At UW, I have had the privilege of working with extremely talented undergraduate, graduate, and even high school students as mentees. They have been an integral part of building the robot-assisted feeding system described in the next section. I have applied the lessons from those relationships to more general leadership activities in the human-robot-interaction (HRI) community.
In 2023, I was part of the HRI Pioneers 2023 cohort, which brings together HRI PhD students to foster creativity and collaboration surrounding key challenges in HRI. I enjoyed the experience so much that I signed up to be the General Chair of the 2024 Workshop. I have learned so much about managing an organizing committee, all while meeting some of the most interesting rising stars in HRI.
I have been able to leverage my experience both in and running HRI Pioneers to connect with the broader HRI Community, which has helped prepare me for my Next Steps in Academia.
My advisors at UW have successfully encouraged me to network with those in my field around the world, and I have been able to parlay that support into a Postdoctoral Research postiion at the University of Pennsylvania, which I will start this Spring.
A key theme of this support and networking has been to build my intellectual flexibility. At the KTH RPL Summer School, I got the chance to meet students from all different backgrounds: HRI, Motion Planning, Task Planning, Robot Learning, Perception, and even Brain-Computer Interfaces to name a few. The goal of that week-long retreat was to collaborate with students from these different fields and propose a research project. It was a challenge to go beyond my HRI comfort zone, and the proposal I submitted with two other students that week went nowhere.

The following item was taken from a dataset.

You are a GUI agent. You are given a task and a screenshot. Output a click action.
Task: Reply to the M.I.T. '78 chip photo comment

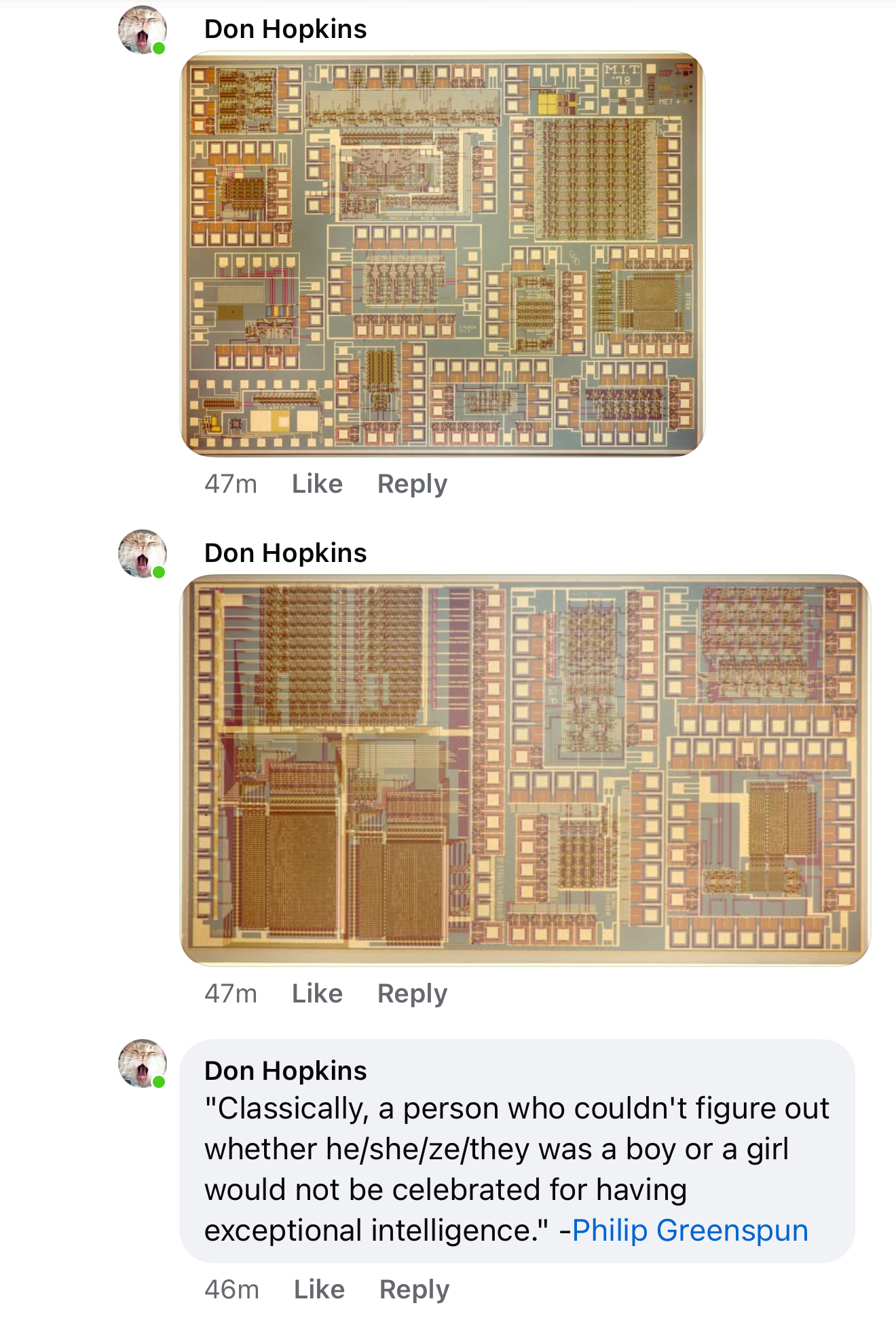coord(412,485)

However, noticing my deficiency in this type of cross-field collaboration, I decided to take an internship at the Honda Research Institute in San Jose, CA. Here, I jumped into a completely new field: In-Hand Robot Tool Manipulation. Over those three months, I was able to formulate a research problem (in this case: Grasp Sequence Planning) and propose and implement a solution. It was a great experience that ended up being the catalyst for the postdoc position I will be starting in April.
Every aspect of my UW story has helped me get to where I am today. Through the Robot-Assisted Feeding Project, I have developed a greater appreciation for ethical research that includes community stakeholders, ensuring that we are actually solving a problem that improves peopls lives. I have honed in on a successful research ethos: start with the simplest solution and build complexity as the need arises. Through experiences both on and off campus I have developed the leadership skills necessary to mentor students in an academic lab as well as the communication skills and intellectual flexibility to work with colleagues around the world. Because of all these experiences, I feel ready to take the next step on my academic journey.